◆ Problem to solve:
Could you copy out the items below word for word, starting at the line containing "You are a computer-use" and continuing through the last item, and leave the pictures out of your answer?

◆ Supplied information:
====

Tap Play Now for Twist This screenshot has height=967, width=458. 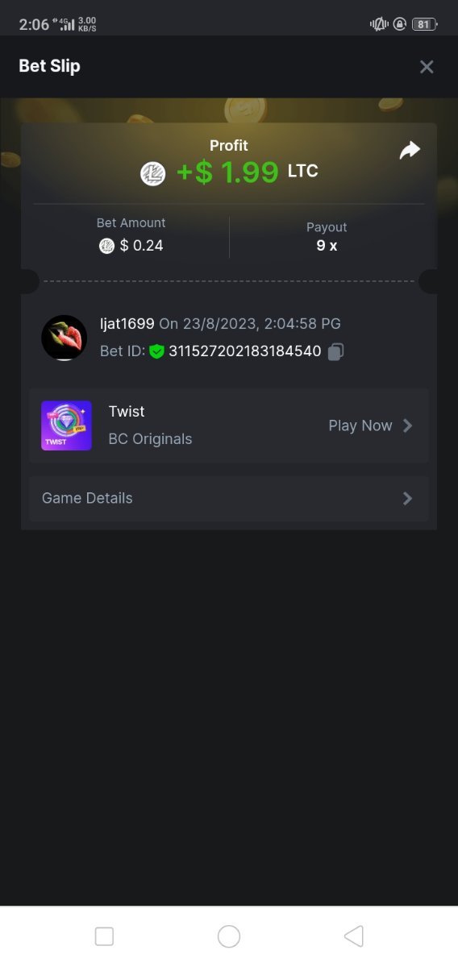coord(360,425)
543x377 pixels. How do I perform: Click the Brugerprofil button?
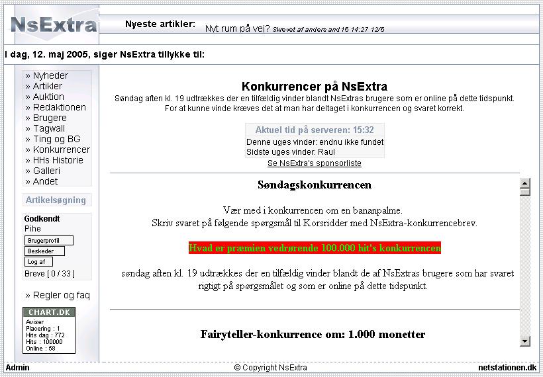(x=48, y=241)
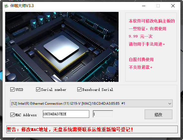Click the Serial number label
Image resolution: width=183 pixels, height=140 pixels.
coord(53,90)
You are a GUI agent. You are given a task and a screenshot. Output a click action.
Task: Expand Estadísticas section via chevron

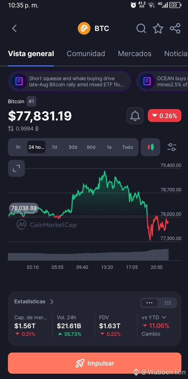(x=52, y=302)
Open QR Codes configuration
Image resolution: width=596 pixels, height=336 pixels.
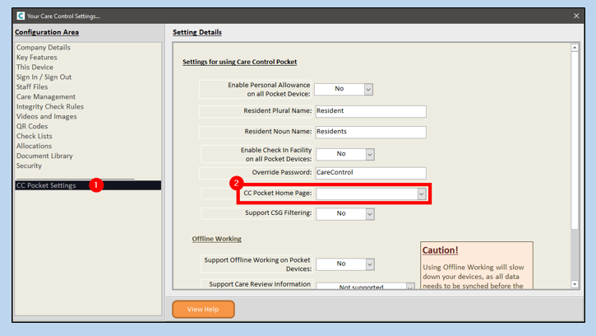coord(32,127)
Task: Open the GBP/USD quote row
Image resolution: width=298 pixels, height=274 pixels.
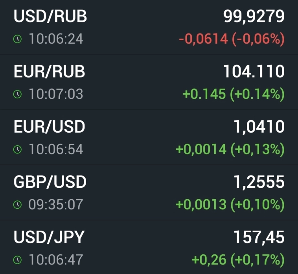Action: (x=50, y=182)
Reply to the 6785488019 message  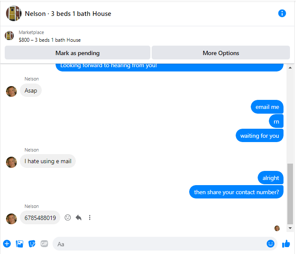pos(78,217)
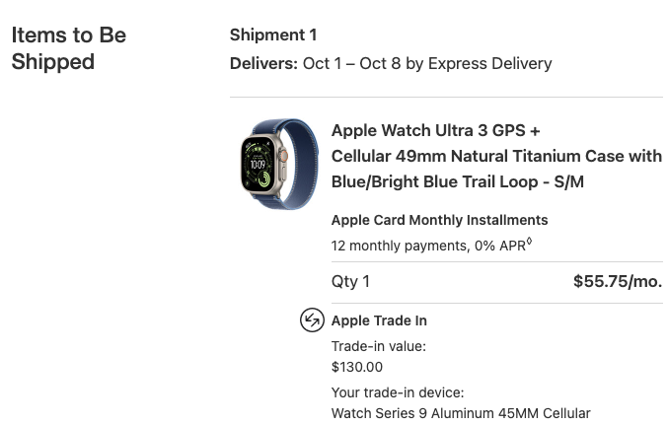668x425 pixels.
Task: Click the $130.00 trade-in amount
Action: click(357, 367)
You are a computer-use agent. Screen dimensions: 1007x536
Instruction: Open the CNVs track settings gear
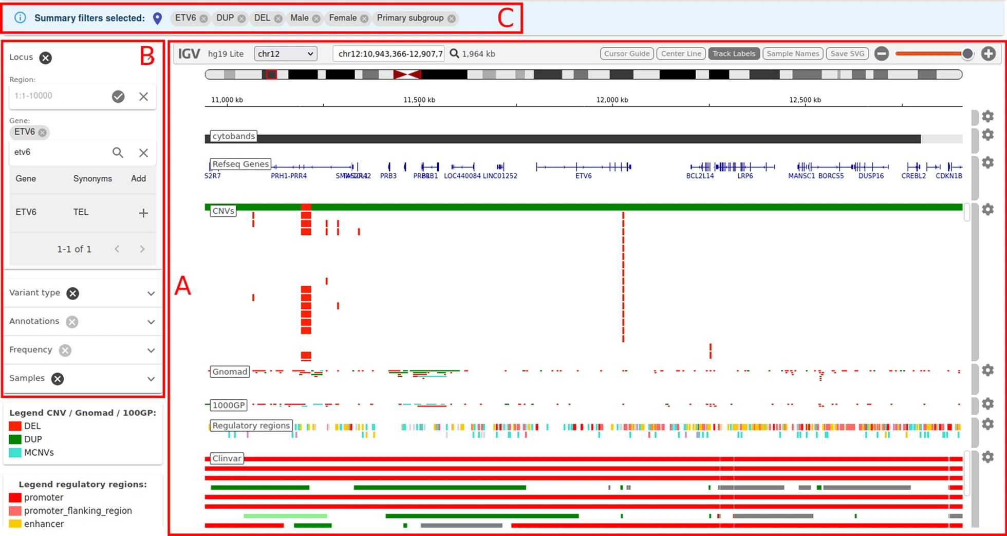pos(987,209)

====

◆ Result of the task:
You are a computer-use agent. Screen dimensions: 1007x536
Instruction: Open the CNVs track settings gear
pos(987,209)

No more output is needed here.